To be done:
Extract every line of the material below and reproduce each one verbatim, changing nothing.

___ Records provided ___

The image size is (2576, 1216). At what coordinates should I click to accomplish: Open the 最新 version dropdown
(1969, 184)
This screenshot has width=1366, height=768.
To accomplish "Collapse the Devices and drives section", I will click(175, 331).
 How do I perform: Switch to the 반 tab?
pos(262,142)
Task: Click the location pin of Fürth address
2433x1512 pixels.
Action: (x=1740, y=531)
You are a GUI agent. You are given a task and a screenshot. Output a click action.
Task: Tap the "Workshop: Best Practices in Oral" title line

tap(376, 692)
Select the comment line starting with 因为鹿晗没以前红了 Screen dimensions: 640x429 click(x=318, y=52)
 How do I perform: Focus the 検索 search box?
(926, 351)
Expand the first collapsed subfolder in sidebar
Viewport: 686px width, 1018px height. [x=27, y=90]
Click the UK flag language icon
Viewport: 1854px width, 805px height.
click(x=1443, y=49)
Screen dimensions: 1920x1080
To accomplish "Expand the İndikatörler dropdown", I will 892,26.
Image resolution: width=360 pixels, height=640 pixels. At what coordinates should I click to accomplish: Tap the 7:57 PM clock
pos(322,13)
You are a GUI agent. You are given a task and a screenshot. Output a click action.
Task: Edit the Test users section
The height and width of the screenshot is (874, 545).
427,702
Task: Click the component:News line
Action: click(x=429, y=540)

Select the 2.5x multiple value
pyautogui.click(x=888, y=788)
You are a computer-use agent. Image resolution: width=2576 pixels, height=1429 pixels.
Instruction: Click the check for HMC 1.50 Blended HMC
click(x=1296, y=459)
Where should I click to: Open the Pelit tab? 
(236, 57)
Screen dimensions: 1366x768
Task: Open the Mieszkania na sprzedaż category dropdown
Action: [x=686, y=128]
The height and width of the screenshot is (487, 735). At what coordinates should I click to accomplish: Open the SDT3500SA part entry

___

Finished exercise:
The image size is (2576, 1216). At what coordinates should I click to accomplish: Open the 最新 version dropdown
(1969, 184)
This screenshot has width=1366, height=768.
To accomplish "Collapse the Devices and drives section", I will click(175, 331).
 How do I perform: Switch to the 반 tab?
pos(262,142)
Task: Click the location pin of Fürth address
2433x1512 pixels.
Action: (x=1740, y=531)
You are a GUI agent. You are given a task and a screenshot. Output a click action.
Task: Tap the "Workshop: Best Practices in Oral" title line

tap(376, 692)
Select the comment line starting with 因为鹿晗没以前红了 Screen dimensions: 640x429 click(x=318, y=52)
 How do I perform: Focus the 検索 search box?
(926, 351)
Expand the first collapsed subfolder in sidebar
Viewport: 686px width, 1018px height. [x=27, y=90]
Click the UK flag language icon
Viewport: 1854px width, 805px height.
click(x=1443, y=49)
Screen dimensions: 1920x1080
To accomplish "Expand the İndikatörler dropdown", I will 892,26.
Image resolution: width=360 pixels, height=640 pixels. At what coordinates should I click to accomplish: Tap the 7:57 PM clock
pos(322,13)
You are a GUI agent. You are given a task and a screenshot. Output a click action.
Task: Edit the Test users section
The height and width of the screenshot is (874, 545).
427,702
Task: Click the component:News line
Action: click(x=429, y=540)

Select the 2.5x multiple value
pyautogui.click(x=888, y=788)
You are a computer-use agent. Image resolution: width=2576 pixels, height=1429 pixels.
Instruction: Click the check for HMC 1.50 Blended HMC
click(x=1296, y=459)
Where should I click to: Open the Pelit tab? 
(236, 57)
Screen dimensions: 1366x768
Task: Open the Mieszkania na sprzedaż category dropdown
Action: [x=686, y=128]
The height and width of the screenshot is (487, 735). At what coordinates should I click to accomplish: Open the SDT3500SA part entry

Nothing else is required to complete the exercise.